Partiamo dalla fine, dallo spettacolo con cui si è concluso il festival, quello a noi più vicino, geograficamente e non solo: “(espérame despierto)” è una performance minimal per due interpreti che danzano senza musica. Uno spettacolo che parte in sordina con un gioco di sguardi. Lei suona un violino, male, ma ci prova. Dopo un po’ lui si sperimenta in un organetto a due bassi. “(espérame despierto)” non ha grandi pretese, né si fa portavoce di messaggi importanti, è uno spettacolo intimo che mette in danza una controversa vita di coppia. E lo fa bene perché i due interpreti (Eloísa Cantón e Juan Luís Matilla) sono bravi e sanno piegare il proprio corpo alle esigenze della drammaturgia: si intrecciano, si fondono, si prestano l’un l’altro braccia, gambe, spalle. E, anche se alle volte è prevedibile e non troppo incisivo, resta gradevole, poetico: intrattenimento di ottima qualità.
“Kohkuma 7º sud” del coreografo Serge–Aimé Coulibaly è invece uno spettacolo denso di elementi in cui si mischiano le simbologie, gli stili di danza e i linguaggi. I corpi dei danzatori (Yiphun Chiem, Lacina Coulibaly, Adonis Nébié e Sayouba Sigué) passano violentemente dalla rilassatezza agli spasmi, sembrano compiere una lotta interiore dura e solitaria. Sono compresenti sul palco, ma si esibiscono in degli aspri assolo. I momenti d’ensemble sembrano accadere malgrado loro. D’altronde quello in cui si muovono gli interpreti di “Kohkuma 7º sud” è un luogo di incontro ma anche di segregazione: un campo nomadi, dove si sta insieme per forza, non per scelta. Si convive senza condividere nulla, senza dialogare. “Kohkuma 7º sud” di contemporaneo, oltre alla commistione dei linguaggi, ha la denuncia della società contemporanea. Tutti gli elementi sono ben equilibrati: la danza, le immagini proiettate, la musica dal vivo di Sana Seydou, sorta di griot in questa fiaba per la scena che sembra fuori dal tempo, sebbene i tanti riferimenti scenografici la calino in contesto ben individuabile.
Il maestro Ko Murobushi sceglie ancora un’altra via per accedere al contemporaneo. Una linea retta che parte dalla tradizione e si ritrova, mutata, nel presente. La qualità dei suoi movimenti è quella del butoh: il suo corpo è una fascia di nervi e muscoli, controllati fino all’ultima fibra. Ko Murobushi si serve di quel linguaggio antico per dire delle cose nuove, anche se non sempre ciò che dice è davvero leggibile.

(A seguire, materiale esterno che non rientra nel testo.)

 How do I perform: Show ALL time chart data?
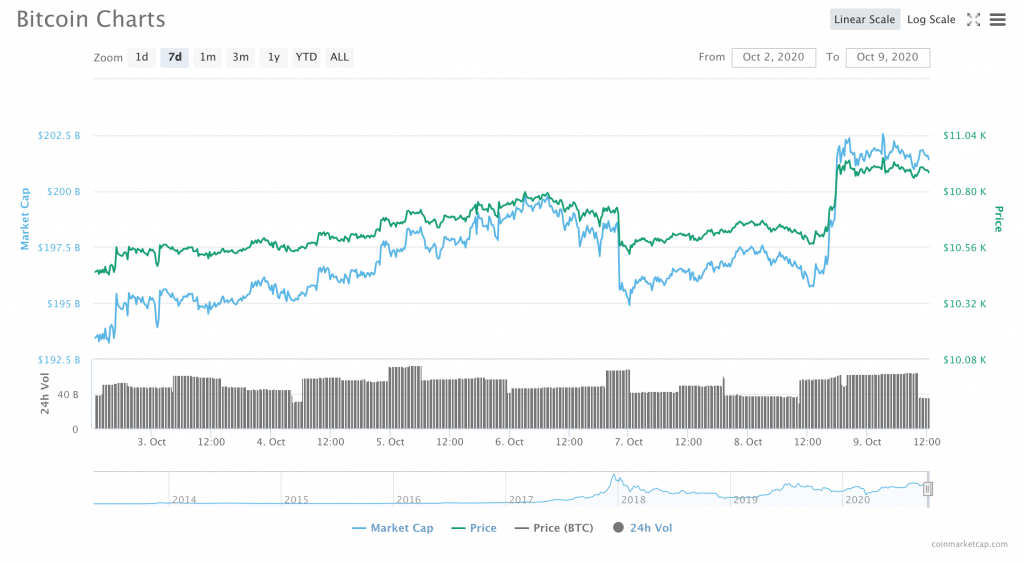[340, 57]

Almeno non nel caso di “Inter-mezzo”, spettacolo creato ad hoc per il festival Equilibrio, da cui oltre a qualche immagine evocativa e all’ammirabile corpo scolpito che si muove quasi restando fermo, non trapela molto altro.
Insomma, al di là dei risultati, non sempre entusiasmanti, i 21 spettacoli scelti da Sidi Larbi Cherkaoui per questa VIII edizione di Equilibrio restano dei modi interessanti di declinare l’aggettivo contemporaneo. Ma il rischio che la varietà di linguaggi e modalità del contemporaneo (nella danza come nel teatro) si porta dietro è proprio questo: che l’“effetto sorpresa e novità” dei primi minuti incanti pubblico e programmatori, e poi quasi non ci si accorge che di lì alla fine dello spettacolo sulla scena accade poco e niente. E alle volte sembra che, anziché uno spettacolo, gli artisti si ripropongano di creare solo un linguaggio (il più possibile) nuovo.